無知な彼等は、彼等が考え付いた、愚か且つ軽率な考えにより、自分達に降り注ぐ悪夢の事等、気にする者は誰も居なかった。

 

 

 

 

 

 

 

 

 

 

時と場所を移し、この世のものとは思えないような真っ白な空間に、2人の男と、1人の女性が座っていた。
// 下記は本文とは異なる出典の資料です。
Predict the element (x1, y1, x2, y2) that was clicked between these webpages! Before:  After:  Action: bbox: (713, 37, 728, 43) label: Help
その3人のうちの2人は、男が持っている水晶玉を興味深そうに覗き込んでいる。

 

『どうかな?-----のご両親?』

「ああ、----も、それなりには成長したんだな」

「あの時、貴方や---君との喧嘩に明け暮れていた頃とは大違いね」

「そうだな…………」

 

その男は、狂夜同様に獣耳の如く跳ね上がった髪を揺らしながら立ち上がり、ポケットから1発の銃弾を取り出してタバコのように燻らせ、狂夜と瓜二つの容姿を持ちながら、ナイフのように鋭い目で真っ白な上を見上げながら言った。

 

「だが、この調子じゃあ直ぐに、成長は止まっちまう…………ヤレヤレ、《ドイツの帝王》と呼ばれたコイツも、まだまだガキだな」

「どうするの?」

 

人懐こそうな顔つきで、町中を歩けば10人中間違いなく8人以上には見られるような可愛らしい顔と、大人の女性を思わせる豊満な体を一旦屈ませ、それから立ち上がった女性が、男に聞く。

話を振られた男は、もう1人の男の方を見て言った。

 

「まあ、たまには父親が手助けするってのも悪くねえな。ちょうど、彼奴が転生したって言う世界にも遊びに行きてえし…………」

 

その視線を感じ取った男--神--は、軽く微笑んで言った。

 

『良いよ。時が来たらやってあげるから、暫くは2人でイチャついてなよ』

 

そう言って、神は別の空間へと転移した。

 

 

 

 

『さてさて、君の物語にも思わぬ出来事がやって来たよ。まあ、その辺りも上手くやっていけるよね?

 

 

 

…………………黄昏狂夜君、否、フェルディナンド・ポルシェ君』

 

そう呟く神の顔は、笑みを浮かべていた。